Меж домов и клубов дыма, где-то в четверти мили отсюда, проглянул силуэт внушительной церкви, и чувства, которые я считал выжженными, вдруг шевельнулись во мне, как лопнувшие семена. Вставь концовку, и все эти переживания вымрут. Но я концовок не вставлял. Сидя в седле, я ощущал все истоки моей неумеренной и дикой ревности; я ревновал Беатрис к тому, что она женщина, – поди разберись! – что у нее могут быть любовники и дети, что кожа у нее гладкая, а сама она кротка и мила, что ее волосы распускаются как бутон, что она ходит в шелках, душится и пудрится; я ревновал к беглости ее французского, благоприобретенного за пару недель, проведенных с друзьями в Париже, куда мне путь был заказан; я с необъяснимой, сектантской лютостью ревновал к ее респектабельной набожности и предполагаемому чувству сопричастности: предельная и законченная ревность к людям, которые могут овладеть ее расположенностью, вторгнуться в мысли и сокровенные таинства ее тела, куда мне вовек не вернуться… Я принялся обшаривать взглядом мужчин на тротуаре, этих обезличенных и привилегированных обитателей земли, по которой ступали ноги Беатрис. Да любой из них мог быть Им: мужем или сыном ее квартирной хозяйки. Сын хозяйки!..
А красный сигнал по-прежнему приказывал стоять. Я наконец обратил внимание, что на дорогах возникли заторы, и, стало быть, светофоры могли поломаться. Нас задержали – считай, обобрали. Еще оставалось время повернуть и вновь удалиться. Несколько дней, и чувства сами себя изживут. Но даже перед лицом этой открывшейся возможности я знал, что мне не вернуться. Мое тело само собой слезло на тротуар, перетащило туда велосипед и покатило его на красный свет.
Выше голову. На тебе дешевенький, но все ж чистый костюм; волосы подстрижены и причесаны; рыльце не блещет красотой, однако чисто выбрито и слегка отдает мужественным ароматом из рекламы. Башмаки – и те вычищены.

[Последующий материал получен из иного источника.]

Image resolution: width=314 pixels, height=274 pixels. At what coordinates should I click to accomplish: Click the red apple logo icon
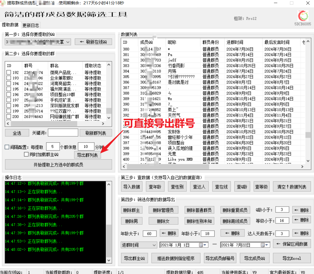coord(303,16)
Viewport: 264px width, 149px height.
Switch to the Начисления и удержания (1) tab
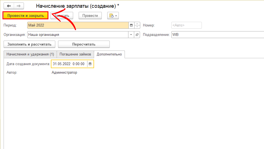point(30,54)
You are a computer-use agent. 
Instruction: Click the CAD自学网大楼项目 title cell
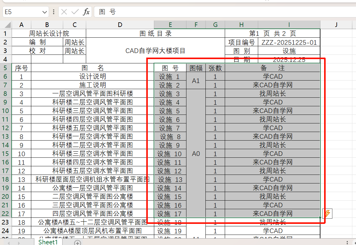(155, 51)
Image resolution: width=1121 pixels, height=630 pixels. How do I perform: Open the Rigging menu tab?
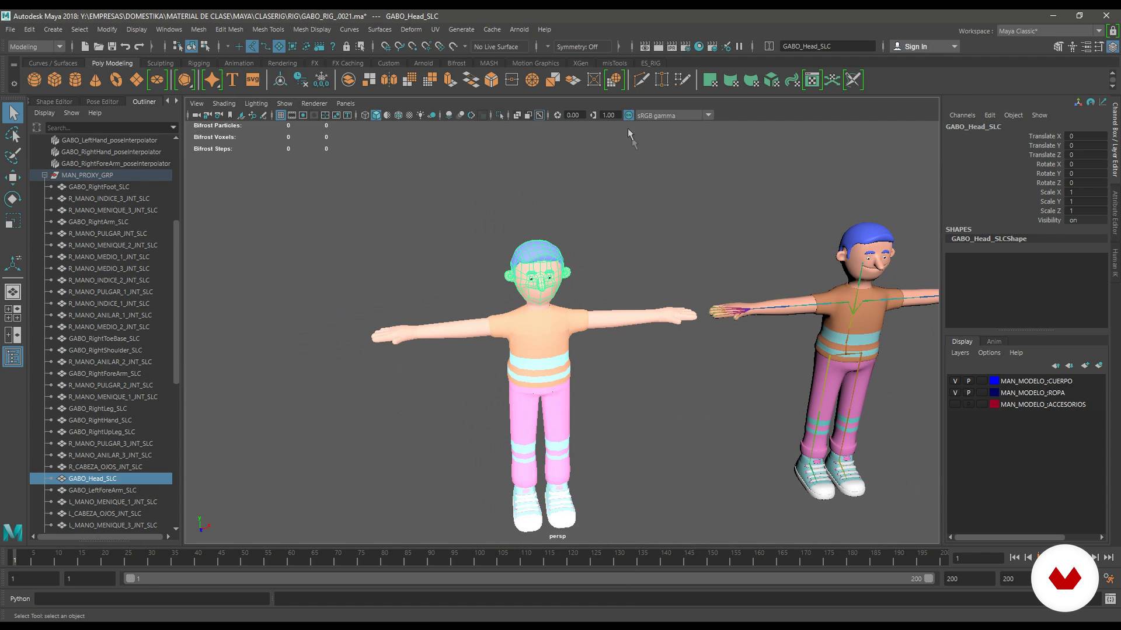pos(199,63)
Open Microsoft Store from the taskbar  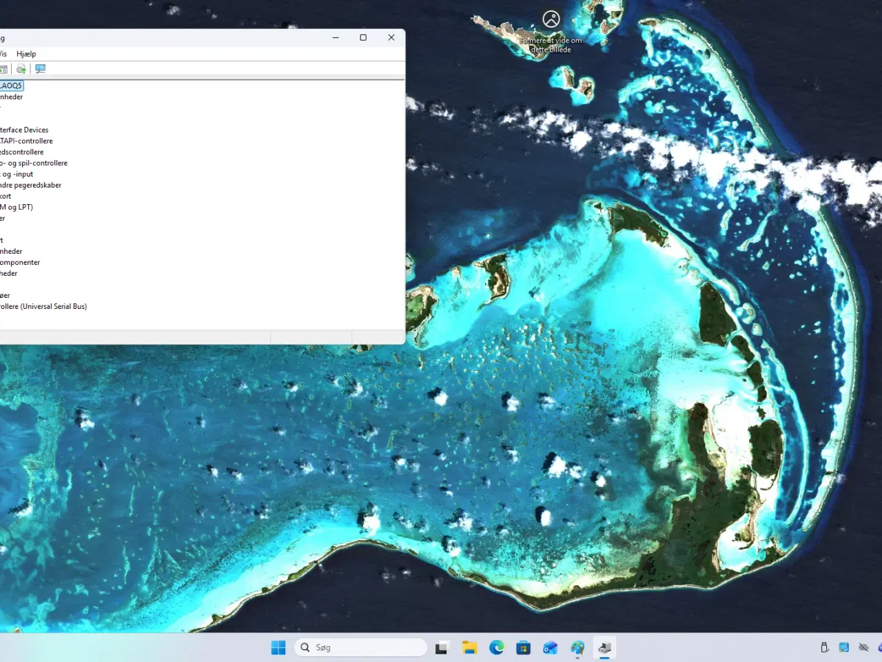[523, 648]
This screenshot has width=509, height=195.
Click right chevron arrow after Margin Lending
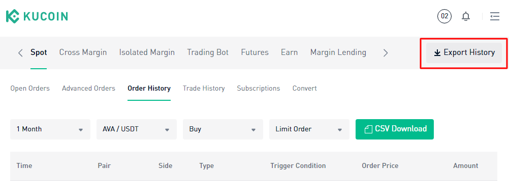pos(386,53)
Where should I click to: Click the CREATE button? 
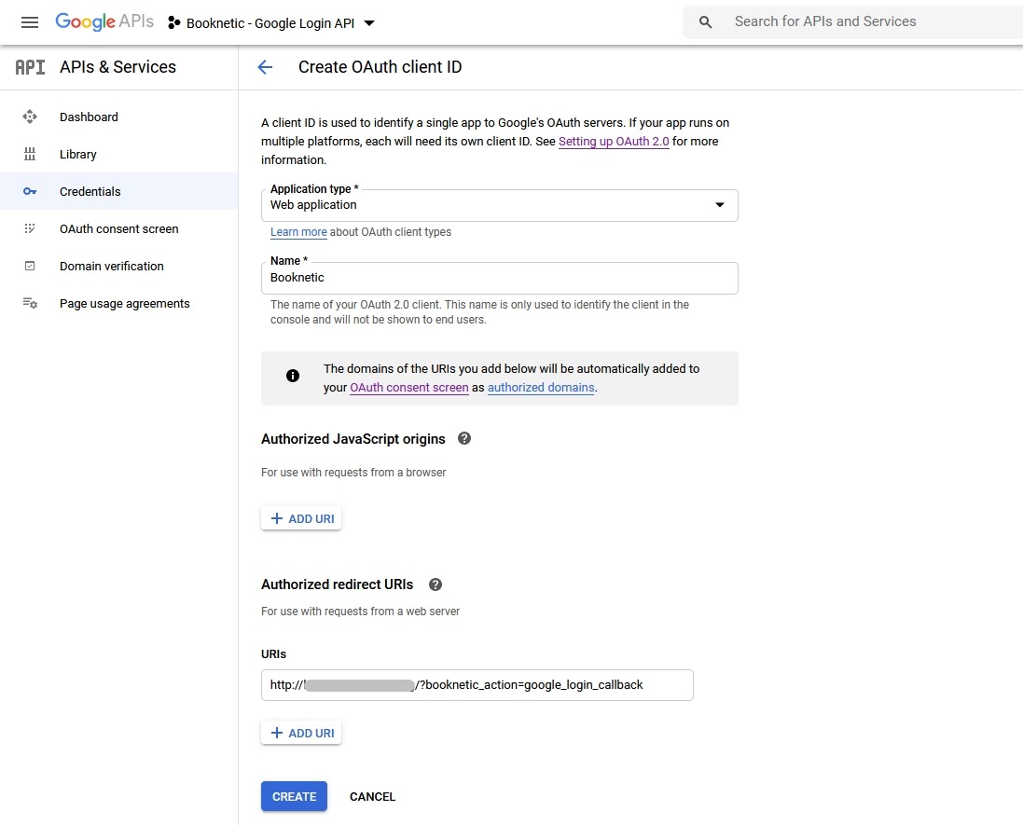pyautogui.click(x=294, y=796)
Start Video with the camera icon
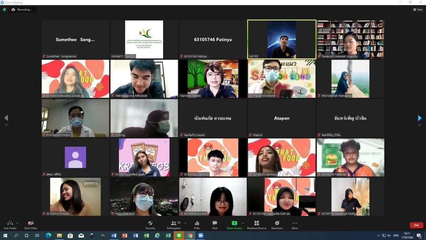426x240 pixels. point(30,223)
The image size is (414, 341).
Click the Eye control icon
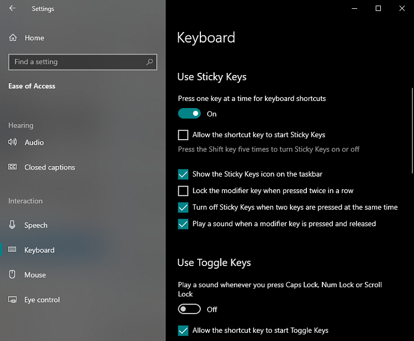(x=13, y=300)
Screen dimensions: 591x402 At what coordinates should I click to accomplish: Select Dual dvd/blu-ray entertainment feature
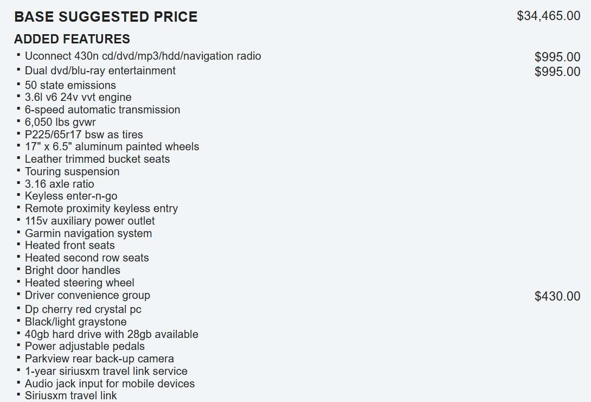(x=100, y=71)
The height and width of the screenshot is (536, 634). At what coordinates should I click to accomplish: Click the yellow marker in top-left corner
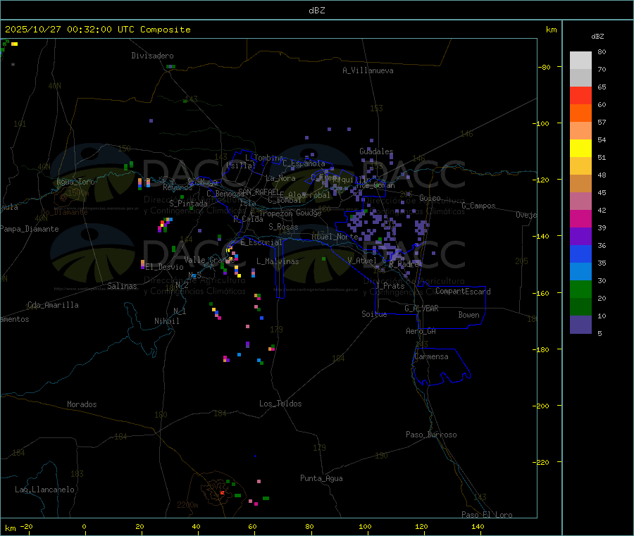[x=14, y=44]
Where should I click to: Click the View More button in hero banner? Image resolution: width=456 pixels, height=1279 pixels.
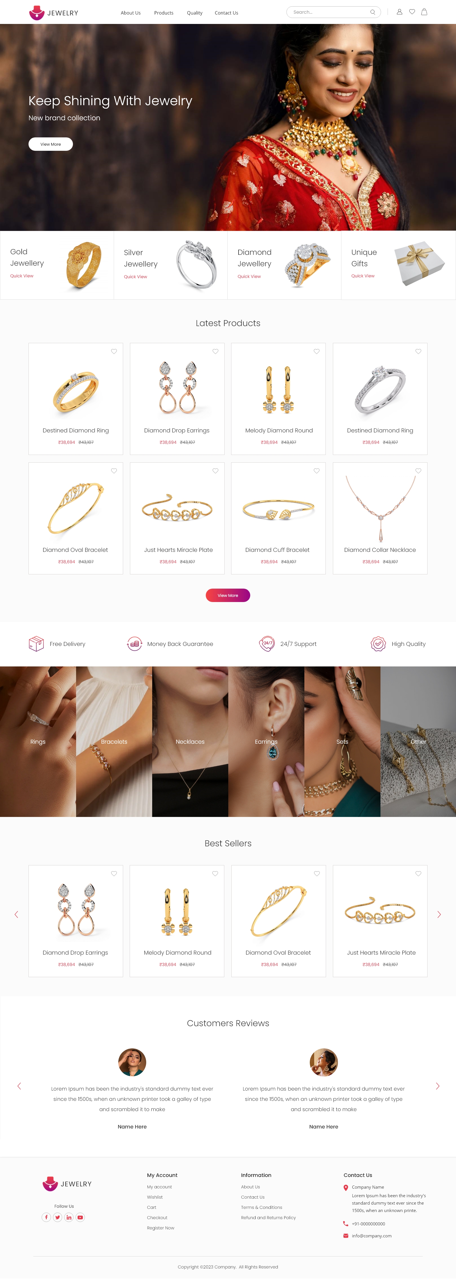(x=51, y=144)
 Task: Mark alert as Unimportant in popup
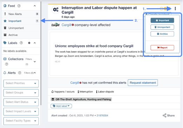click(x=162, y=27)
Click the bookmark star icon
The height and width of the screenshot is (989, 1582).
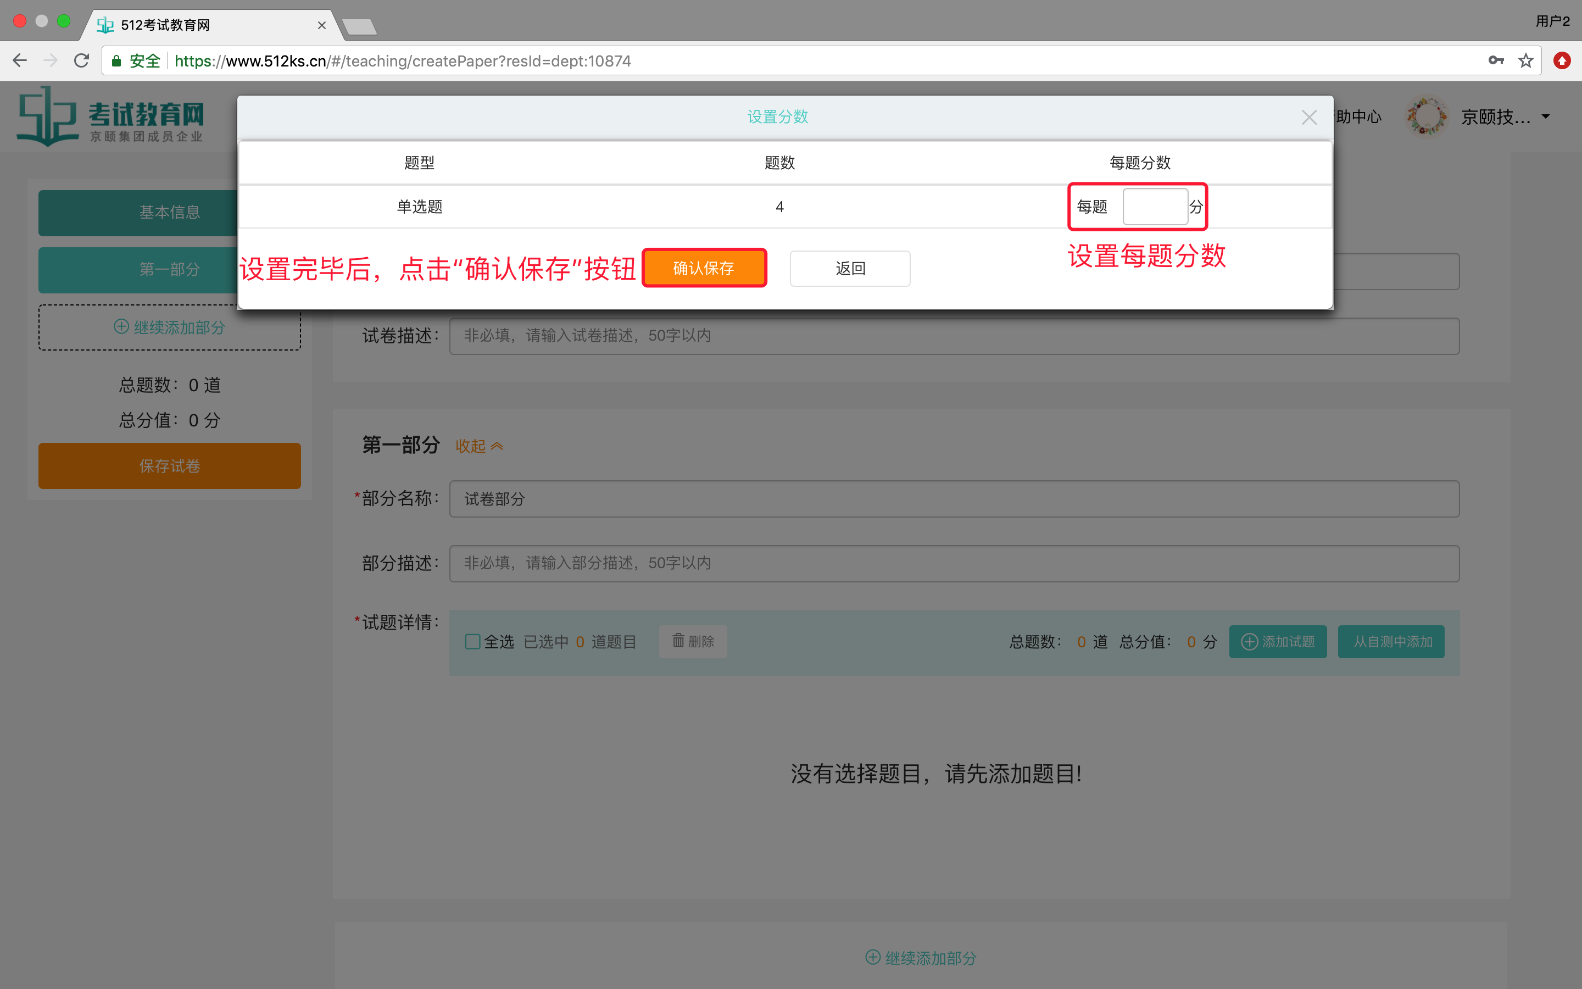(x=1526, y=61)
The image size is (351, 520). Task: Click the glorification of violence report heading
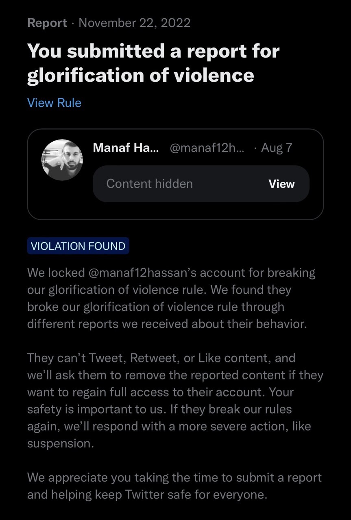153,63
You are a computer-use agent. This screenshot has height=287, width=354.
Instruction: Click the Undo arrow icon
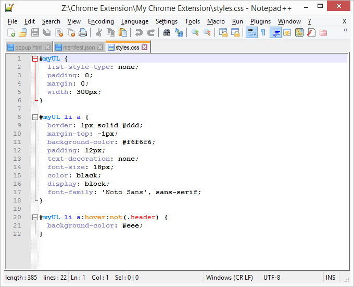point(139,33)
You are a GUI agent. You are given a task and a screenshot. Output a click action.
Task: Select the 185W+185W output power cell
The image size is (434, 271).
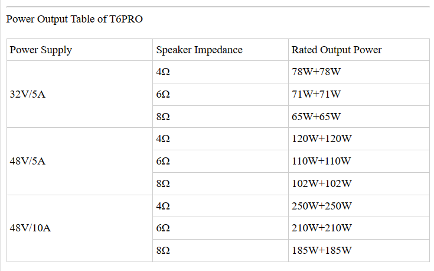click(322, 250)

– И угораздило ж меня втюриться!
Тут я обнаружил, что преодолел с полсотни ярдов, по-прежнему толкая велосипед по тротуару, хотя здесь дорога была свободна. Футах в десяти над головой маячил громадный рекламный щит, где румянились щечки над тарелкой бобов. Сердце стучало быстро и громко, но не оттого, что я увидел ее или хотя бы подумал о ней. Нет, просто, шагая по тротуару, я наконец осознал свое истинное положение. Я пропал. Угодил в силок. Вновь затолкать велосипед на мост не получится; никаких физических препятствий на пути, зато вперед гнал лишь ничтожный шанс встретить Беатрис. Я даже вскрикнул, не в силах сдержать все те чувства, что проклюнулись из своих семенных коробочек. Опять я в западне. Сам себя изловил.